It's not often you'll find a symphony by a 20th-century composer sandwiched in the middle of a programme between two staples of the repertoire. But that's exactly what the Pittsburgh Symphony Orchestra offered in their second concert under Leonard Slatkin at the National Concert Hall.

Shostakovich's Ninth is, of course, no ordinary symphony. In 1944, the composer had spoken of a symphony for soloists, choir and orchestra to follow his epic Eighth. It was expected to be a symphony of victory. The following year, some close friends were allowed to hear the opening 10 minutes, and one of them, Isaak Glikman, described it as "majestic in scale, in pathos, in its breathtaking motion".

But the symphony was not to be. Shostakovich abandoned the project, and concentrated on an entirely new piece, just 25 minutes long, in which, in his own words, "a transparent, pellucid, and bright mood predominates".

Nowadays, of course, when anything Shostakovich composed or said can be turned on its head in the search for secret anti-Stalin, anti-Soviet messages, even the Ninth has had darker shadows cast over it.

Leonard Slatkin's Pittsburgh performance steered clear of these, and favoured a neutral and sober course. Indeed the approach was, if anything, too sober, allowing a fair amount of the scampering, neo-classical material to sound plain silly rather than merely light. The music provided a fine display vehicle for the disciplined orchestral players, especially those in the woodwind section, and the grave, spare Largo, with its long bassoon solo, was affectingly done.

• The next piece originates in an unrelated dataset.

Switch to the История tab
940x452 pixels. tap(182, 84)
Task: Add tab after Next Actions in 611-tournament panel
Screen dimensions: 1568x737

Slatkin's patient neutrality allowed many of the busy colouristic clashes in Strauss's Till Eulenspiegel of 1895 to take on a kind of prophetic air, heralding the adventures into dissonance that were going to preoccupy composers in the years to come. The performance had energy aplenty, but the kind of surging warmth that can encompass both geniality and sharpness was missing.

The straight approach to Brahms's Fourth Symphony, everything laid out with care, sounded more a matter of exposition than advocacy, the kind of music-making you might expect to result from intelligence and understanding without the benefit of sympathy.

It was in the second of the evening's two encores, The Wild Bears from Elgar's second Wand of Youth suite that everything suddenly came into a different sort of focus. Here was a piece in which Slatkin pulled out all the stops, as if to ensure his listeners went away loving it, and not just admiring it.